#### [What needs to be done]
Would you transcribe all of the data exactly, down to the last character?

+++

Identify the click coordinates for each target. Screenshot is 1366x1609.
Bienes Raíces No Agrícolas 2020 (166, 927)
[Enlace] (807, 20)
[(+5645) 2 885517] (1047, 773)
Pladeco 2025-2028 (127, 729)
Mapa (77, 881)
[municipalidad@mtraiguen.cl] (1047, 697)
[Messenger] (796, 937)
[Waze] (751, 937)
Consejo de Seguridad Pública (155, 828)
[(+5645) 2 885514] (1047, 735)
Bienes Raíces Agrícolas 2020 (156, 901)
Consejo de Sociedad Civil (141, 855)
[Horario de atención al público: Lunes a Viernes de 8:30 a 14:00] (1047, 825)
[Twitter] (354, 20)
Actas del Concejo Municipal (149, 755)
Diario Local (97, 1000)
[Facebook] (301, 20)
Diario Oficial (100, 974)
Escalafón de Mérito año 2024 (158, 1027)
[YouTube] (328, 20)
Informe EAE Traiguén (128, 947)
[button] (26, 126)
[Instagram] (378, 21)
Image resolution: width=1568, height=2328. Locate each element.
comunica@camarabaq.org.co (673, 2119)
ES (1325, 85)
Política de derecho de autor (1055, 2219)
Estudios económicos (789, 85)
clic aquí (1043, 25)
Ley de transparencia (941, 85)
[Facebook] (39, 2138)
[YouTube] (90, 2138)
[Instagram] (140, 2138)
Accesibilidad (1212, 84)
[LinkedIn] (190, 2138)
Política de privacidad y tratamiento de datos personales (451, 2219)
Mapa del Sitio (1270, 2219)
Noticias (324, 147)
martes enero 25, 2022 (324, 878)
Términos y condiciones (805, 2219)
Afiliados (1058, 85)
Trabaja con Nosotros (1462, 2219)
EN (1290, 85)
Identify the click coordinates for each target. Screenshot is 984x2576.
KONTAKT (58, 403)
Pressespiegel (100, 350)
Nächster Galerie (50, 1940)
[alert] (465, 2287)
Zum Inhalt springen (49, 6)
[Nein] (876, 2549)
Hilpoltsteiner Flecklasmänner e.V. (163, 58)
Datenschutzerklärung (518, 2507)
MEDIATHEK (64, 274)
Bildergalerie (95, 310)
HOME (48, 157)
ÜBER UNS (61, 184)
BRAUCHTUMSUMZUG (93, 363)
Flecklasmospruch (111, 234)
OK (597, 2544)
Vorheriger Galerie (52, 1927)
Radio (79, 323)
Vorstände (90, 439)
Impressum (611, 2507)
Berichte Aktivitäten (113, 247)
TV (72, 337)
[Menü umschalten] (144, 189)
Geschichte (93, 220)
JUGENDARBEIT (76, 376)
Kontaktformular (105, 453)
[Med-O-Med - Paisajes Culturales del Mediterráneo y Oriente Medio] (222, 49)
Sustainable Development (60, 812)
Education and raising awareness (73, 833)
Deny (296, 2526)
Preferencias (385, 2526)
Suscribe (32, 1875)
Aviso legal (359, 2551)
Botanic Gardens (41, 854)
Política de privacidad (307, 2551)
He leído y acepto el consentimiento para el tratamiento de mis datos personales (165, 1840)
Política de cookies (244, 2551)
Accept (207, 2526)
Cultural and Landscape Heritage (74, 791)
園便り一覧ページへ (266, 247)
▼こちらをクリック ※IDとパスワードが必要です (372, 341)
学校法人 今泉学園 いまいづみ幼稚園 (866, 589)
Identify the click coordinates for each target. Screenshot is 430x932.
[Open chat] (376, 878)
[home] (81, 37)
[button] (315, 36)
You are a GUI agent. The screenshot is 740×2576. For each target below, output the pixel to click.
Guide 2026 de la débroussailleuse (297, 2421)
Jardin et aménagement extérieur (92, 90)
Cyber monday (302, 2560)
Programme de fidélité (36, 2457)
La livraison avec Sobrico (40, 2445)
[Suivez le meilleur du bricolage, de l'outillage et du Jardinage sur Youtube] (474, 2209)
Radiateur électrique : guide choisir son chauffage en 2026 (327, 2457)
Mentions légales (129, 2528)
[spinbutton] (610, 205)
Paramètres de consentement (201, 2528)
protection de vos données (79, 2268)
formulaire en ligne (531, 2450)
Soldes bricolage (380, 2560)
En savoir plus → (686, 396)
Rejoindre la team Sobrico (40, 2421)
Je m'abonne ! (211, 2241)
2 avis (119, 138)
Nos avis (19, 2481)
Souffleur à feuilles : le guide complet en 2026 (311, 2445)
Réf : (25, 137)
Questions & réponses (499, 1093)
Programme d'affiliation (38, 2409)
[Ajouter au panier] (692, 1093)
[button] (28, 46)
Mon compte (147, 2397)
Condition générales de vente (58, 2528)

+++

#### [Task solution]
Identify the click coordinates for each target. Screenshot is 1366x1609.
Bienes Raíces No Agrícolas 2020 (166, 927)
[Enlace] (807, 20)
[(+5645) 2 885517] (1047, 773)
Pladeco 2025-2028 (127, 729)
Mapa (77, 881)
[municipalidad@mtraiguen.cl] (1047, 697)
[Messenger] (796, 937)
[Waze] (751, 937)
Consejo de Seguridad Pública (155, 828)
[(+5645) 2 885514] (1047, 735)
Bienes Raíces Agrícolas 2020 (156, 901)
Consejo de Sociedad Civil (141, 855)
[Horario de atención al público: Lunes a Viernes de 8:30 a 14:00] (1047, 825)
[Twitter] (354, 20)
Actas del Concejo Municipal (149, 755)
Diario Local (97, 1000)
[Facebook] (301, 20)
Diario Oficial (100, 974)
Escalafón de Mérito año 2024 (158, 1027)
[YouTube] (328, 20)
Informe EAE Traiguén (128, 947)
[button] (26, 126)
[Instagram] (378, 21)
Image resolution: width=1568, height=2328. Locate each element.
comunica@camarabaq.org.co (673, 2119)
ES (1325, 85)
Política de derecho de autor (1055, 2219)
Estudios económicos (789, 85)
clic aquí (1043, 25)
Ley de transparencia (941, 85)
[Facebook] (39, 2138)
[YouTube] (90, 2138)
[Instagram] (140, 2138)
Accesibilidad (1212, 84)
[LinkedIn] (190, 2138)
Política de privacidad y tratamiento de datos personales (451, 2219)
Mapa del Sitio (1270, 2219)
Noticias (324, 147)
martes enero 25, 2022 (324, 878)
Términos y condiciones (805, 2219)
Afiliados (1058, 85)
Trabaja con Nosotros (1462, 2219)
EN (1290, 85)
Identify the click coordinates for each target. Screenshot is 984x2576.
KONTAKT (58, 403)
Pressespiegel (100, 350)
Nächster Galerie (50, 1940)
[alert] (465, 2287)
Zum Inhalt springen (49, 6)
[Nein] (876, 2549)
Hilpoltsteiner Flecklasmänner e.V. (163, 58)
Datenschutzerklärung (518, 2507)
MEDIATHEK (64, 274)
Bildergalerie (95, 310)
HOME (48, 157)
ÜBER UNS (61, 184)
BRAUCHTUMSUMZUG (93, 363)
Flecklasmospruch (111, 234)
OK (597, 2544)
Vorheriger Galerie (52, 1927)
Radio (79, 323)
Vorstände (90, 439)
Impressum (611, 2507)
Berichte Aktivitäten (113, 247)
TV (72, 337)
[Menü umschalten] (144, 189)
Geschichte (93, 220)
JUGENDARBEIT (76, 376)
Kontaktformular (105, 453)
[Med-O-Med - Paisajes Culturales del Mediterráneo y Oriente Medio] (222, 49)
Sustainable Development (60, 812)
Education and raising awareness (73, 833)
Deny (296, 2526)
Preferencias (385, 2526)
Suscribe (32, 1875)
Aviso legal (359, 2551)
Botanic Gardens (41, 854)
Política de privacidad (307, 2551)
He leído y acepto el consentimiento para el tratamiento de mis datos personales (165, 1840)
Política de cookies (244, 2551)
Accept (207, 2526)
Cultural and Landscape Heritage (74, 791)
園便り一覧ページへ (266, 247)
▼こちらをクリック ※IDとパスワードが必要です (372, 341)
学校法人 今泉学園 いまいづみ幼稚園 (866, 589)
Identify the click coordinates for each target. Screenshot is 430x932.
[Open chat] (376, 878)
[home] (81, 37)
[button] (315, 36)
You are a GUI agent. The screenshot is 740×2576. For each target below, output the pixel to click.
Guide 2026 de la débroussailleuse (297, 2421)
Jardin et aménagement extérieur (92, 90)
Cyber monday (302, 2560)
Programme de fidélité (36, 2457)
La livraison avec Sobrico (40, 2445)
[Suivez le meilleur du bricolage, de l'outillage et du Jardinage sur Youtube] (474, 2209)
Radiateur électrique : guide choisir son chauffage en 2026 (327, 2457)
Mentions légales (129, 2528)
[spinbutton] (610, 205)
Paramètres de consentement (201, 2528)
protection de vos données (79, 2268)
formulaire en ligne (531, 2450)
Soldes bricolage (380, 2560)
En savoir plus → (686, 396)
Rejoindre la team Sobrico (40, 2421)
Je m'abonne ! (211, 2241)
2 avis (119, 138)
Nos avis (19, 2481)
Souffleur à feuilles : le guide complet en 2026 (311, 2445)
Réf : (25, 137)
Questions & réponses (499, 1093)
Programme d'affiliation (38, 2409)
[Ajouter au panier] (692, 1093)
[button] (28, 46)
Mon compte (147, 2397)
Condition générales de vente (58, 2528)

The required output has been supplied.